**What is expected**
In full and without change, return each entry.

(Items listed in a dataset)
☆ ☆ ☆ ☆ ☆
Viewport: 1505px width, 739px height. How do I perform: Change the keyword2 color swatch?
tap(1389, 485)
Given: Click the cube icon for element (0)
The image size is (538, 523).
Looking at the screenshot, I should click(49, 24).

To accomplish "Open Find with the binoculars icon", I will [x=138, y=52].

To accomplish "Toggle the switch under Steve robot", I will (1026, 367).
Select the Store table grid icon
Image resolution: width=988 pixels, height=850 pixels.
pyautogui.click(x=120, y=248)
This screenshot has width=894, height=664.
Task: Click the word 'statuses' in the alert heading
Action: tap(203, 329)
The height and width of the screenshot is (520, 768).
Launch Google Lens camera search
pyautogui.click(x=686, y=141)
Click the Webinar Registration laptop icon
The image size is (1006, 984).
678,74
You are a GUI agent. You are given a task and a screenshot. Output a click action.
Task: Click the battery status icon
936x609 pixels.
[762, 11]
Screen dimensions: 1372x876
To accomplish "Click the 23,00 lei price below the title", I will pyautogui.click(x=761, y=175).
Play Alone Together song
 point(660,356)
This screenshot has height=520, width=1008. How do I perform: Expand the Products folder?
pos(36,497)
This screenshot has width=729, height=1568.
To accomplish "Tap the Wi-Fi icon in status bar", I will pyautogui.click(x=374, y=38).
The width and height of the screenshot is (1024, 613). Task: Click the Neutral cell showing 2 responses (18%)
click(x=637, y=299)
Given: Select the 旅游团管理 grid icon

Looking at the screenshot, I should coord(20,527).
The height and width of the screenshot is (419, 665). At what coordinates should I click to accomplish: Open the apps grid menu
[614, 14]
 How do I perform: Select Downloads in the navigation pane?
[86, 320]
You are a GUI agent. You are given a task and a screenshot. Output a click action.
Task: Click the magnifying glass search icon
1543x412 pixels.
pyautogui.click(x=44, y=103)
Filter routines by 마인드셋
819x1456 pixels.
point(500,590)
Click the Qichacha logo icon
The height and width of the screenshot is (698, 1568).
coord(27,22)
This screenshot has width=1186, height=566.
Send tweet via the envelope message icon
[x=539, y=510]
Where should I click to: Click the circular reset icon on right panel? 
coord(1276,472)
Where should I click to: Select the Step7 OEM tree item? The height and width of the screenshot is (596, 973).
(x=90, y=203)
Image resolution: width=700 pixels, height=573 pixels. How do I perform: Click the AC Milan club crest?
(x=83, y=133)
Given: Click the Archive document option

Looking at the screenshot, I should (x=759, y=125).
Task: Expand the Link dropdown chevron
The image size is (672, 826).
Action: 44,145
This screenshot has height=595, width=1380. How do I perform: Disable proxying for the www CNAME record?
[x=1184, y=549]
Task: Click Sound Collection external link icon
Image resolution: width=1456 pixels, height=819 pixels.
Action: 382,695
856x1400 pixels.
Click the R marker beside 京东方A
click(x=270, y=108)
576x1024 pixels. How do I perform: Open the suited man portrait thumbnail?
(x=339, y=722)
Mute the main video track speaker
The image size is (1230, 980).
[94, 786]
☆ ☆ ☆ ☆ ☆
**Response**
Viewport: 1505px width, 739px height. How do I perform: Change the keyword2 color swatch?
tap(1389, 485)
Given: Click the cube icon for element (0)
The image size is (538, 523).
Looking at the screenshot, I should click(49, 24).

To accomplish "Open Find with the binoculars icon", I will [x=138, y=52].

To accomplish "Toggle the switch under Steve robot", I will (1026, 367).
Select the Store table grid icon
Image resolution: width=988 pixels, height=850 pixels.
pyautogui.click(x=120, y=248)
This screenshot has width=894, height=664.
Task: Click the word 'statuses' in the alert heading
Action: tap(203, 329)
The height and width of the screenshot is (520, 768).
Launch Google Lens camera search
pyautogui.click(x=686, y=141)
Click the Webinar Registration laptop icon
The image size is (1006, 984).
678,74
You are a GUI agent. You are given a task and a screenshot. Output a click action.
Task: Click the battery status icon
936x609 pixels.
[762, 11]
Screen dimensions: 1372x876
To accomplish "Click the 23,00 lei price below the title", I will pyautogui.click(x=761, y=175).
Play Alone Together song
 point(660,356)
This screenshot has height=520, width=1008. How do I perform: Expand the Products folder?
pos(36,497)
This screenshot has width=729, height=1568.
To accomplish "Tap the Wi-Fi icon in status bar", I will pyautogui.click(x=374, y=38).
The width and height of the screenshot is (1024, 613). Task: Click the Neutral cell showing 2 responses (18%)
click(x=637, y=299)
Given: Select the 旅游团管理 grid icon

Looking at the screenshot, I should coord(20,527).
The height and width of the screenshot is (419, 665). At what coordinates should I click to accomplish: Open the apps grid menu
[614, 14]
 How do I perform: Select Downloads in the navigation pane?
[86, 320]
You are a GUI agent. You are given a task and a screenshot. Output a click action.
Task: Click the magnifying glass search icon
1543x412 pixels.
pyautogui.click(x=44, y=103)
Filter routines by 마인드셋
819x1456 pixels.
point(500,590)
Click the Qichacha logo icon
The height and width of the screenshot is (698, 1568).
coord(27,22)
This screenshot has width=1186, height=566.
Send tweet via the envelope message icon
[x=539, y=510]
Where should I click to: Click the circular reset icon on right panel? 
coord(1276,472)
Where should I click to: Select the Step7 OEM tree item? The height and width of the screenshot is (596, 973).
(x=90, y=203)
Image resolution: width=700 pixels, height=573 pixels. How do I perform: Click the AC Milan club crest?
(x=83, y=133)
Given: Click the Archive document option

Looking at the screenshot, I should (x=759, y=125).
Task: Expand the Link dropdown chevron
The image size is (672, 826).
Action: 44,145
This screenshot has height=595, width=1380. How do I perform: Disable proxying for the www CNAME record?
[x=1184, y=549]
Task: Click Sound Collection external link icon
Image resolution: width=1456 pixels, height=819 pixels.
Action: 382,695
856x1400 pixels.
Click the R marker beside 京东方A
click(x=270, y=108)
576x1024 pixels. How do I perform: Open the suited man portrait thumbnail?
(x=339, y=722)
Mute the main video track speaker
The image size is (1230, 980).
[94, 786]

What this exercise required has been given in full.